**PROBLEM DETAILS:**
Looking at each line of the data below, tally those that contain the word "price" and give only the total.

**SUPPLIED INFORMATION:**
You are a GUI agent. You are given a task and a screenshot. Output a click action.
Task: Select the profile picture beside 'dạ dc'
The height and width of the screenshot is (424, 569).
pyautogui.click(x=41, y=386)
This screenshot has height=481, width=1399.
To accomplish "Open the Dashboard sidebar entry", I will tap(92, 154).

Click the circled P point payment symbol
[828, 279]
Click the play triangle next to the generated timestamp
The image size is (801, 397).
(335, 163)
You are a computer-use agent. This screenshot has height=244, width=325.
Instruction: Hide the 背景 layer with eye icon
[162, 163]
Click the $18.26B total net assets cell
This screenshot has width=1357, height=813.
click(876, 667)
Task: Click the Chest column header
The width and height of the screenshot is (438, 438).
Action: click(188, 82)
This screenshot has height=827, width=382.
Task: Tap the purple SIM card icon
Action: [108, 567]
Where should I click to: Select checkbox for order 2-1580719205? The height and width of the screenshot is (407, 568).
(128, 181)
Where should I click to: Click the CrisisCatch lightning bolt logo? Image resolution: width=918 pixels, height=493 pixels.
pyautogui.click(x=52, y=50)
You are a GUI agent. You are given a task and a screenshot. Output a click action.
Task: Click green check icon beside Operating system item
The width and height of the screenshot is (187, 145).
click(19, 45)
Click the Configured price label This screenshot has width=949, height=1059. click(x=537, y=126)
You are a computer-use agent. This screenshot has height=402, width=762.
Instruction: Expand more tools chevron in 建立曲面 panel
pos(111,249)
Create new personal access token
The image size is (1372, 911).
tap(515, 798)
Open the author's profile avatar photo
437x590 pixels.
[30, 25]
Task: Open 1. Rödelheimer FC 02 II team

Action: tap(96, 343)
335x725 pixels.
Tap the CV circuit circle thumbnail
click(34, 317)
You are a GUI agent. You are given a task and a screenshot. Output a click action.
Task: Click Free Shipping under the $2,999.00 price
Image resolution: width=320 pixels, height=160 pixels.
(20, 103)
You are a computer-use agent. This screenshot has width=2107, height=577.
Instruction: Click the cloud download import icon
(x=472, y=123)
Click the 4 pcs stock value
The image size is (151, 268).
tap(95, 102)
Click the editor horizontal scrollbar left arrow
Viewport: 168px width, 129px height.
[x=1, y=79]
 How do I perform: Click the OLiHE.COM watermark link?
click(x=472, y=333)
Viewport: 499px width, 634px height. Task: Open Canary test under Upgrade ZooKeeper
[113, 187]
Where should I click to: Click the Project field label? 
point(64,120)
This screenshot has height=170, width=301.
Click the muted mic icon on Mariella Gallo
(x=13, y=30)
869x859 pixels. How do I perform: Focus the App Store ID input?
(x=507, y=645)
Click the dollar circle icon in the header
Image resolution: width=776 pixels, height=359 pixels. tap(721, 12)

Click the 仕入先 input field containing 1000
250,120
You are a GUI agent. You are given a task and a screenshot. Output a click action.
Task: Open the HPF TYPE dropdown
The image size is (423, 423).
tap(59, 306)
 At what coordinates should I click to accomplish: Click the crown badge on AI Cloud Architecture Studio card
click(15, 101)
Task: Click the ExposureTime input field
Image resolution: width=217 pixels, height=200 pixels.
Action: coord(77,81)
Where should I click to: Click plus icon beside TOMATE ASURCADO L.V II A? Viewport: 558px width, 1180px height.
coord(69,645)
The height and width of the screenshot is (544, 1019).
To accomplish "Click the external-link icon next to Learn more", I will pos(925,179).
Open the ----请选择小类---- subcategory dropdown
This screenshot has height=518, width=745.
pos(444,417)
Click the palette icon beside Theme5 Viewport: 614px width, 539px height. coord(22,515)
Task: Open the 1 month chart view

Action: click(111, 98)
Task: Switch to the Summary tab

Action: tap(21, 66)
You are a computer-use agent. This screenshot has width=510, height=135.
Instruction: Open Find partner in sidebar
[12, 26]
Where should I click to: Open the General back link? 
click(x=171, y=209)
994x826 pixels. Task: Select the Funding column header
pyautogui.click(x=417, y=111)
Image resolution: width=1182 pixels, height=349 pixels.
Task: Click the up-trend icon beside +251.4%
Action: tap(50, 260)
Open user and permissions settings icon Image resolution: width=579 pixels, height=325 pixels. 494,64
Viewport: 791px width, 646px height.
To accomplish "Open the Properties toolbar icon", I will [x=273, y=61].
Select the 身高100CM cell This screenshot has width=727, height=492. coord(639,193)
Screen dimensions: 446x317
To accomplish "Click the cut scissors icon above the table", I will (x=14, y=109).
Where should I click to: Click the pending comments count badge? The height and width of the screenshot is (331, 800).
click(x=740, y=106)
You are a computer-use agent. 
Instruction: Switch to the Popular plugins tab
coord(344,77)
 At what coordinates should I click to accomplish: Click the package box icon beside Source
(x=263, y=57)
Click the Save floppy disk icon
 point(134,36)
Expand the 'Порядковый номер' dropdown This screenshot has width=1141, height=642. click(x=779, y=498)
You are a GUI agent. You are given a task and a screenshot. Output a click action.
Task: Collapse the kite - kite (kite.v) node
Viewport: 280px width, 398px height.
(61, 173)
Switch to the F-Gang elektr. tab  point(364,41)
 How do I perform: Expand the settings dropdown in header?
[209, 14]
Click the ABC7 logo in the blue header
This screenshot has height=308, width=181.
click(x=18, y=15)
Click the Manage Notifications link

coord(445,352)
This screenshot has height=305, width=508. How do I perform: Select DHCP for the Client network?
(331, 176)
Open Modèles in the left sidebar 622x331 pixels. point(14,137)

**ANSWER BELOW:**
2